-- Task description --
Can you copy the material starting at its first line and ending at the line containing "I will coord(176,360)." (both ends included), with the requests kept as they are, and adjust every coordinate in the answers by -41?

-- Data provided --
▬▬▬▬▬▬▬▬▬▬

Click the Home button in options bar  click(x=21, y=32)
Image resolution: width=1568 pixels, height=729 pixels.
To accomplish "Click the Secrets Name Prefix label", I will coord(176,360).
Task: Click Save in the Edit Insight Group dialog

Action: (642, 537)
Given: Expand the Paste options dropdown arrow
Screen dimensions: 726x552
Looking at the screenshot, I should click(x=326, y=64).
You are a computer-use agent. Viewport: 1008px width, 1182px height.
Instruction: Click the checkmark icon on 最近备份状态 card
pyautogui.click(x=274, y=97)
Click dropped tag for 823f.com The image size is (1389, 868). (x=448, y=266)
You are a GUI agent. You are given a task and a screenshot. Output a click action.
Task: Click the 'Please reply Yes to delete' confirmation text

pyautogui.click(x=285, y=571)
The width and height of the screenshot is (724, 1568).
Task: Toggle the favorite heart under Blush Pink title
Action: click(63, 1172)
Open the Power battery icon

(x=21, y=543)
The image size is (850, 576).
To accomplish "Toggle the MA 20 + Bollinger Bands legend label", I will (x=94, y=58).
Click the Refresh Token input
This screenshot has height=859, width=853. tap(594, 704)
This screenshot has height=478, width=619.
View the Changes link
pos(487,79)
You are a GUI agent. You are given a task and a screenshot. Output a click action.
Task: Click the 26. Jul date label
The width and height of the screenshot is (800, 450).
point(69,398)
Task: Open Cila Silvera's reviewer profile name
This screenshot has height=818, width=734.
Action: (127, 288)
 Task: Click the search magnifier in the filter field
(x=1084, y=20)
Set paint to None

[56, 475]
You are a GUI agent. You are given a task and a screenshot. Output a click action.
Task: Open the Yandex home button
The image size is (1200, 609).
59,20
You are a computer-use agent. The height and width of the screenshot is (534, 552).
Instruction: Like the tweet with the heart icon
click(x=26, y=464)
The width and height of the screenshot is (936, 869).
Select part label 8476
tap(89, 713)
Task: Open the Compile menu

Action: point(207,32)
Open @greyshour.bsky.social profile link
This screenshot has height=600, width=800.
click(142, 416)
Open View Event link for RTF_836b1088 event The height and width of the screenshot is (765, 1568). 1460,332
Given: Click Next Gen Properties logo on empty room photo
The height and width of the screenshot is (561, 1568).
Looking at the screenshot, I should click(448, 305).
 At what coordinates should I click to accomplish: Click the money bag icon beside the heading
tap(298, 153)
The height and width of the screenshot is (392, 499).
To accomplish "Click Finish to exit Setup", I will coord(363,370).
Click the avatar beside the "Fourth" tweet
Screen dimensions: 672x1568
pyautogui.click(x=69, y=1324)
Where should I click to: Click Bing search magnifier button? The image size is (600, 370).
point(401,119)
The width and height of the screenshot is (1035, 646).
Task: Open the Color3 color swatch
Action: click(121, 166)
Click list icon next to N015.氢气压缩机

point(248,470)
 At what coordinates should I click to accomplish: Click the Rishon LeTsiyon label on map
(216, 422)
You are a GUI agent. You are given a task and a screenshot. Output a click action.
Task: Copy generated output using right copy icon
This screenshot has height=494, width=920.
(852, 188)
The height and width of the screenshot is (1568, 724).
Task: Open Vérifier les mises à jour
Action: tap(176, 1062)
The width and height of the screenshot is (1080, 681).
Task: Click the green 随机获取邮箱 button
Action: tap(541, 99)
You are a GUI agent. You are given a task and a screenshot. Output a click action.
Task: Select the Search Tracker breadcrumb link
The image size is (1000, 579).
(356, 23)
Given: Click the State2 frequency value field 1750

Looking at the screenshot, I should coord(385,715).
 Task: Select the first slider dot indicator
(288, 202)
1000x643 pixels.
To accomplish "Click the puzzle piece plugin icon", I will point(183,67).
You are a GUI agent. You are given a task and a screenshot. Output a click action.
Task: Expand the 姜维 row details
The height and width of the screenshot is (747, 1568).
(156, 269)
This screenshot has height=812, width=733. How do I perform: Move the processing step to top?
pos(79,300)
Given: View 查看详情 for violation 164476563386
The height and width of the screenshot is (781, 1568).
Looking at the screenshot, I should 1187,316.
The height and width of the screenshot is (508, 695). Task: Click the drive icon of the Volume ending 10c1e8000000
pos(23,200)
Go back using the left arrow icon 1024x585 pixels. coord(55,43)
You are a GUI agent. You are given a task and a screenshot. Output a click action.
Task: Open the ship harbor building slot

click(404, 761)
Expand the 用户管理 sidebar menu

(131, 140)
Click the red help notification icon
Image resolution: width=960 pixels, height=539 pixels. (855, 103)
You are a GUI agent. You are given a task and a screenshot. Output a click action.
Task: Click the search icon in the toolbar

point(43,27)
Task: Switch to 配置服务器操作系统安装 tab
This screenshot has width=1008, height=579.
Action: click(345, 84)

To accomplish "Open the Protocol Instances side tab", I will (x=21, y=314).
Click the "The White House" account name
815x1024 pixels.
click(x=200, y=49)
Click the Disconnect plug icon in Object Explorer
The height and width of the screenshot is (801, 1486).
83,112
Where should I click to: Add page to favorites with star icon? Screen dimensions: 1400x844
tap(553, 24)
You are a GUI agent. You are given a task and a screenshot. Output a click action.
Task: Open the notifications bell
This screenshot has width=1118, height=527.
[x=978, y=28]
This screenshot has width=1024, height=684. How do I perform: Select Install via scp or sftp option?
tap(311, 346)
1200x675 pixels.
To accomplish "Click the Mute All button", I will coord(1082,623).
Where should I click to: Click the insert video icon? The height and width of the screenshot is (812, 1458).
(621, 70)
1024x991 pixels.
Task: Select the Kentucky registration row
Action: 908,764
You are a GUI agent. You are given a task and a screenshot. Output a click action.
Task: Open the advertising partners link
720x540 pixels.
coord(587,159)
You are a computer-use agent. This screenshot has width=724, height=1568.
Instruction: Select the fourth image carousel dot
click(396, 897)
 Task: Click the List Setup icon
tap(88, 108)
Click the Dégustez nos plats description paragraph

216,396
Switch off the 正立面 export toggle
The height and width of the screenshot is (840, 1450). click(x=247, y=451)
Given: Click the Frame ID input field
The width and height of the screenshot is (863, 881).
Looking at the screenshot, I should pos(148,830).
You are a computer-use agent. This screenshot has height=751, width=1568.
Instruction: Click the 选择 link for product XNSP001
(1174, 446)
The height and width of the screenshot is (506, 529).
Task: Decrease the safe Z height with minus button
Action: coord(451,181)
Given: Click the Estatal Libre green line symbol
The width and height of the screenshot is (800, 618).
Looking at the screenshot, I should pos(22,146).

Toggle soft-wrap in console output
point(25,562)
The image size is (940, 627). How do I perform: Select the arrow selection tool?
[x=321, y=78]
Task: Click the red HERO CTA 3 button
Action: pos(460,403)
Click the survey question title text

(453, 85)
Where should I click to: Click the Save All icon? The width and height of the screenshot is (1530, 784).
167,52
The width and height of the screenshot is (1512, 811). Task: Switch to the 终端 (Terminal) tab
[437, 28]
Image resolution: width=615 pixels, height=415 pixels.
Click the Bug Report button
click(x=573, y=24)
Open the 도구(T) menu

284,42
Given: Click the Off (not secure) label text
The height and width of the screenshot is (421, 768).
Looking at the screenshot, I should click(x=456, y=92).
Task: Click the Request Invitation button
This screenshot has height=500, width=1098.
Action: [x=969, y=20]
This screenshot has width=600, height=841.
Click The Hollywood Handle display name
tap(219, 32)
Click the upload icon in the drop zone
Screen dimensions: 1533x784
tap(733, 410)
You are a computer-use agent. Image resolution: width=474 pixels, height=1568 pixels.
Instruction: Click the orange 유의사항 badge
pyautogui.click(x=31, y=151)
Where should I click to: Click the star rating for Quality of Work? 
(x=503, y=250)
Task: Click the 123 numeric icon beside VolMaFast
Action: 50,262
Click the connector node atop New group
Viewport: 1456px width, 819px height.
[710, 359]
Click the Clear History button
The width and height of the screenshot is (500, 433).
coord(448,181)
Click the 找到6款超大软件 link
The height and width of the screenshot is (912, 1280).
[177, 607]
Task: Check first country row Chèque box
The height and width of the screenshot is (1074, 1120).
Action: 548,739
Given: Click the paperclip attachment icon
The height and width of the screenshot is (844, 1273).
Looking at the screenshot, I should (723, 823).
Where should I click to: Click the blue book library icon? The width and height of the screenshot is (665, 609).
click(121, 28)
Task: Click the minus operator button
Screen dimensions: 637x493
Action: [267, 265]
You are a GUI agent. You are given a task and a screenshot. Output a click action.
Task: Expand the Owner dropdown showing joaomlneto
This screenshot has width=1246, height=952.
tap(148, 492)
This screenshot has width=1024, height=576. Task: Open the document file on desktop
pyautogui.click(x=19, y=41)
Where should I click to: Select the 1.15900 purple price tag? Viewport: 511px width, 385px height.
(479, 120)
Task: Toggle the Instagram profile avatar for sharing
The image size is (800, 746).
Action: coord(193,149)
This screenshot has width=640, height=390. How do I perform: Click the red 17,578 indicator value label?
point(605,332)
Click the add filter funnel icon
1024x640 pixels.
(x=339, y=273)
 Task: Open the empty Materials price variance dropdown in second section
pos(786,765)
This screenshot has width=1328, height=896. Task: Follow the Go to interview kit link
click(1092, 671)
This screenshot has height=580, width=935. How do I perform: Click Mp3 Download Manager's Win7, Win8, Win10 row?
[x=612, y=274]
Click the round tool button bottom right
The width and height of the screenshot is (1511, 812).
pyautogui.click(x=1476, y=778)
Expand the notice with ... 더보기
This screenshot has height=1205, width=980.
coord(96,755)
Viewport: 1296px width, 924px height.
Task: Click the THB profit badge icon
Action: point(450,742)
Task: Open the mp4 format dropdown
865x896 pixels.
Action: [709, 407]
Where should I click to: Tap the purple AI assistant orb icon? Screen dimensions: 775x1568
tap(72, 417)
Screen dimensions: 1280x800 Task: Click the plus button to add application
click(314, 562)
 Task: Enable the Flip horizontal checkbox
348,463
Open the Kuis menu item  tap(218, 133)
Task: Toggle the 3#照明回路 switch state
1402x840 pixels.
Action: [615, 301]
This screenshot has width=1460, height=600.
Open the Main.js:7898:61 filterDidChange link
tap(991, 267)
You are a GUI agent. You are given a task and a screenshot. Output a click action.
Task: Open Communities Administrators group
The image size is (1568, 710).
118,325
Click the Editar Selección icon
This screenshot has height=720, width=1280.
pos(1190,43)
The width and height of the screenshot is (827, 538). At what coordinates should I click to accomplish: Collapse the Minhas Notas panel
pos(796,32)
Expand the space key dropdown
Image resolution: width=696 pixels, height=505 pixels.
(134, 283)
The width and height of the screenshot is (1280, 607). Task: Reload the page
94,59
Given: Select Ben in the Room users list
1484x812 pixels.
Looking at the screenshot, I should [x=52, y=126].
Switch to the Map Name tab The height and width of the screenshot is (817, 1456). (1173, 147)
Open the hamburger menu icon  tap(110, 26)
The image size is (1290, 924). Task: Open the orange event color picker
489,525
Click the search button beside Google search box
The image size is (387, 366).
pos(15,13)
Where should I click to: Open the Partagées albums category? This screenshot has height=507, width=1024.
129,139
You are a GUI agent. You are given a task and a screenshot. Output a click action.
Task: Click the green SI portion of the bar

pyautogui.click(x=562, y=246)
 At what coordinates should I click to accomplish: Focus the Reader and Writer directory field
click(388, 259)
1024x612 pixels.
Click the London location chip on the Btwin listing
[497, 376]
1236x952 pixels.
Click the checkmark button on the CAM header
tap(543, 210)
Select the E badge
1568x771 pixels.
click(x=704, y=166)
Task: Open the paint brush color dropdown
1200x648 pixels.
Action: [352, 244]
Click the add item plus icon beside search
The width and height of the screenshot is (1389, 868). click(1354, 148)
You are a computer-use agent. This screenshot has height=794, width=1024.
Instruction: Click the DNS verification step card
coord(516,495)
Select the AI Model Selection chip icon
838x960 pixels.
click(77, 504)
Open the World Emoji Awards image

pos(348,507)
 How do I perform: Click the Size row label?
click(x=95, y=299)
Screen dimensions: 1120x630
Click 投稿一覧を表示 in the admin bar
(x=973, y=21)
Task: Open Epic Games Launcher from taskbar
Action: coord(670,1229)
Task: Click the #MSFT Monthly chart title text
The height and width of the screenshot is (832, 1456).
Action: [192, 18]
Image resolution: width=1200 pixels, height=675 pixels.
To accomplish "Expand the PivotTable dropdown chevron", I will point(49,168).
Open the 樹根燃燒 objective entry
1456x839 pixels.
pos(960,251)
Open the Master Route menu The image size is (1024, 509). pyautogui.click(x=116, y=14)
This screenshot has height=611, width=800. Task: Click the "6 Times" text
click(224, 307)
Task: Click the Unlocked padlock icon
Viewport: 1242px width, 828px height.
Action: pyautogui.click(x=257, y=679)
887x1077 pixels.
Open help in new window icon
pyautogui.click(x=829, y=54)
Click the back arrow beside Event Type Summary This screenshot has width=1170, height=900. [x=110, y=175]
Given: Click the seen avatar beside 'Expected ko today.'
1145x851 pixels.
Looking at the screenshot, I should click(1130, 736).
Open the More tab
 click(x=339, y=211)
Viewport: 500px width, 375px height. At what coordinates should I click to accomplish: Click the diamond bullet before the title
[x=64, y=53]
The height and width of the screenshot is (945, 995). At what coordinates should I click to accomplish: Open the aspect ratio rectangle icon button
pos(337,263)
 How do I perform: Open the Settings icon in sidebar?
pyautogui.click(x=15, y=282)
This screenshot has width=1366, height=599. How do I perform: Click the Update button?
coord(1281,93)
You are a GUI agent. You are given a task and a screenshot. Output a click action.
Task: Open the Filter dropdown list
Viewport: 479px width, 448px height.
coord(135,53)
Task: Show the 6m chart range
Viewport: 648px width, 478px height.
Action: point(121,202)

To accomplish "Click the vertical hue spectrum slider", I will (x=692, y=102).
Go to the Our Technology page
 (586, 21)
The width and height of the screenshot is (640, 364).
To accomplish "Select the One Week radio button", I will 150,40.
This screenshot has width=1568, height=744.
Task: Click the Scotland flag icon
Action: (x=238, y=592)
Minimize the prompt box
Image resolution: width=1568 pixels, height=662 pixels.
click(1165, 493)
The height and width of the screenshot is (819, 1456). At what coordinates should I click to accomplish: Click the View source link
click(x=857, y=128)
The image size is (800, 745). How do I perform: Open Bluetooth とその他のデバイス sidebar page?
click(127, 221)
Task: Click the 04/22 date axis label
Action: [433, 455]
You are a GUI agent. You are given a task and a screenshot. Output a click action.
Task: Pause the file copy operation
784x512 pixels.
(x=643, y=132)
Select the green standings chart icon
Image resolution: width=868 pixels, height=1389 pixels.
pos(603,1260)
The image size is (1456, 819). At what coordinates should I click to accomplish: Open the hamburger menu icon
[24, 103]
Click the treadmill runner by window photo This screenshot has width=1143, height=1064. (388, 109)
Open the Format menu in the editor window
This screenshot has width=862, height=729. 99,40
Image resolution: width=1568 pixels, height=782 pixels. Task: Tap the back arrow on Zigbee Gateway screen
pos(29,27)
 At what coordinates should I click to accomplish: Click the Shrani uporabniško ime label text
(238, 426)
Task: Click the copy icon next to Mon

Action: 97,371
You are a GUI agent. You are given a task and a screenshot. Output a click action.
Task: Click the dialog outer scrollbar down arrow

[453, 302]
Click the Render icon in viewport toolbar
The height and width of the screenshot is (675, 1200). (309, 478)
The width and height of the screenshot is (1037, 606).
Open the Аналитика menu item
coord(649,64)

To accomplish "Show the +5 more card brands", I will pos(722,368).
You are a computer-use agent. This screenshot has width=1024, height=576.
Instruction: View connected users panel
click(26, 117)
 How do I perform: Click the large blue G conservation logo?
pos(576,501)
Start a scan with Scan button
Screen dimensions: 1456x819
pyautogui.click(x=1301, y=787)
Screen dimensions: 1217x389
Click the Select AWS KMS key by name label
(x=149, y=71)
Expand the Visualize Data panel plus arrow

▬▬▬▬▬▬▬▬▬▬

-- Solution for this task --
Click the Home button in options bar  click(x=-20, y=-9)
Image resolution: width=1568 pixels, height=729 pixels.
To accomplish "Click the Secrets Name Prefix label", I will coord(135,319).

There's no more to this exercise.